While I was trying to puzzle out the Hebrew for ‘Comfort ye, comfort ye my people’ last week my husband was moved to begin a series of Christmas carols from the shelter of his armchair, occasionally waving a little mat soiled with the glass-rings of ages in time to the music. Lovely.

There was method, or at least a tenuous anchorhold on reality, in his madness, for he began with ‘God rest ye merry gentlemen’. He tried it out alternately with ‘God rest you’, and seemed equally happy with either. The Oxford Dictionary of Quotations has it as ‘God rest you merry, gentlemen’, the version given in the Oxford Book of Carols. It is anonymous.

The first thing is that merry is not an adjectival qualification of gentlemen. Gentlemen is the noun for which the pronoun you stands, hence the Oxford people’s use of a comma before the word.
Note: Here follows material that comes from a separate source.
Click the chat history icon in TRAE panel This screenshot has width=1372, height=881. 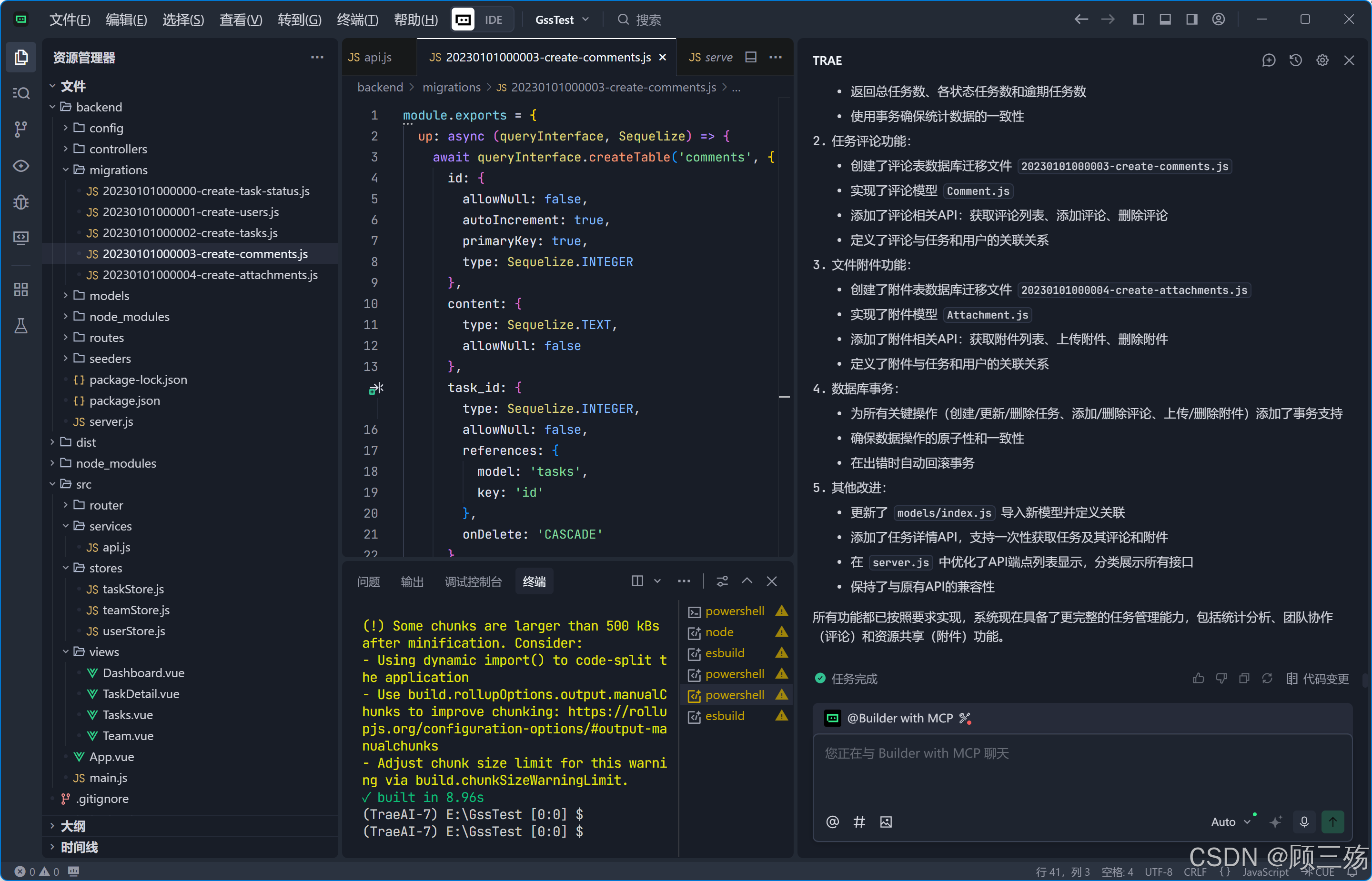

The phrase ‘rest you merry’ is fortunately a fairly common one. Old Shakespeare uses it in Romeo and Juliet, as he does ‘rest you fair’ in The Merchant of Venice and ‘rest you happy’ in Antony and Cleopatra. The whole caboodle comes in As You Like It: ‘God rest you merry, sir.’ So, you is in the objective case. But that does not absolutely rule out the possibility of its form being ye. A neat chart of the historical forms of the second-person pronoun is to be found in the Oxford English Dictionary — under T for thou. The saddest loss is of the dual pronoun, used for two people. The nominative was yit, the accusative and dative inc or yinc, unk or hunk, with the genitive and the possessive pronoun being inker or yinker. These forms were still around in 1250, 300 years or so before Shakespeare. We soon forget.
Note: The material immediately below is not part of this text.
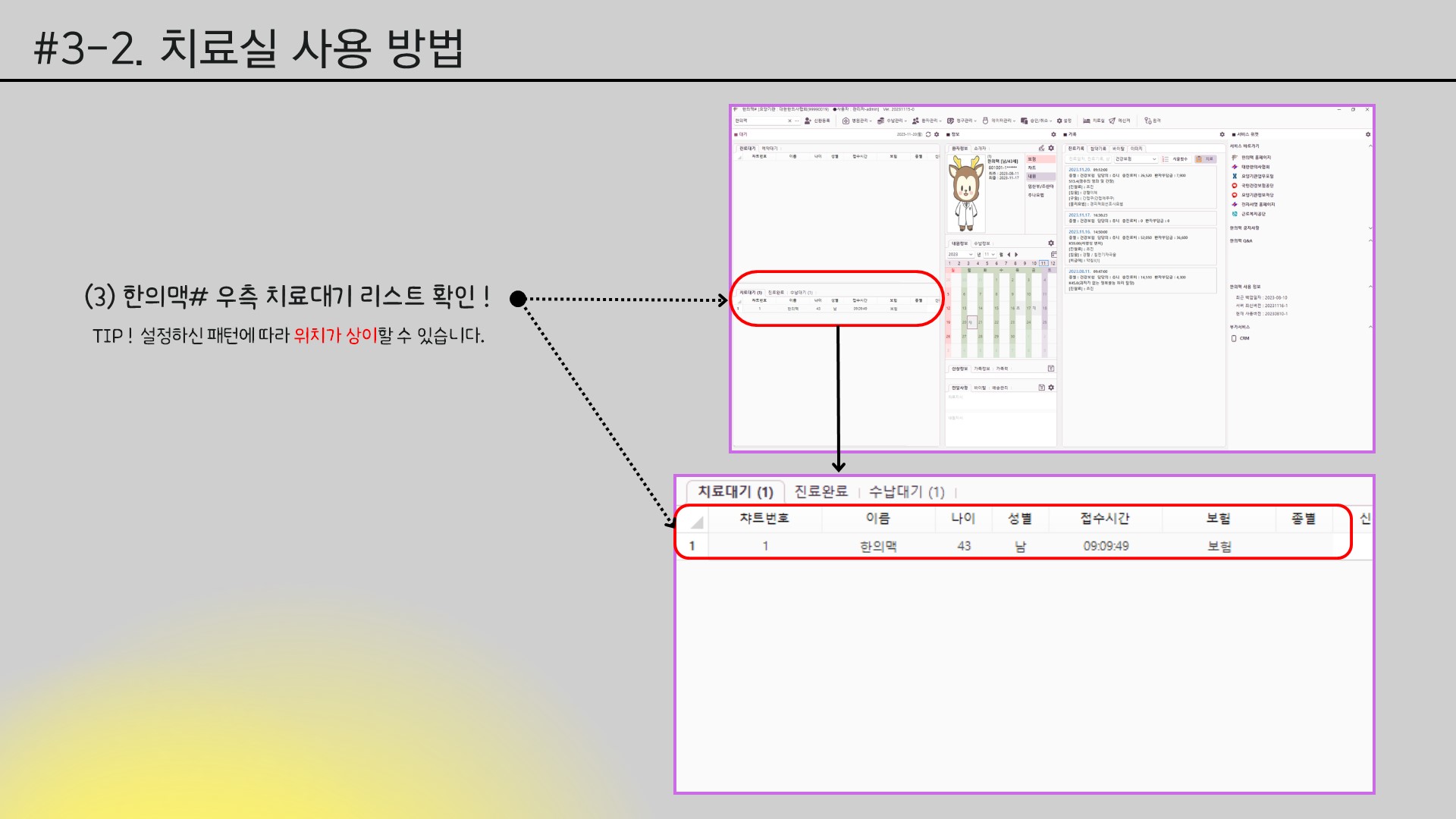Open the 한의맥 홈페이지 link
Viewport: 1456px width, 819px height.
tap(1256, 158)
But the word you has been either nominative or accusative in the early modern period, and so has ye. If people had kept their grammar neat they would have stuck to ye for the nominative and you for the accusative, but they didn’t. That is why we say goodbye. Goodbye is nothing but ‘God be with you’, and is quite a modern valedictory, dating again only from Shakespeare’s time. There was a general difficulty in spelling it, but we can, though, see in it the form ye in an oblique case (dative here, since English has never really run to an ablative).

The upshot is that I don’t mind people singing ‘God rest ye merry, gentlemen’, as long as they do it quietly and preferably seasonally.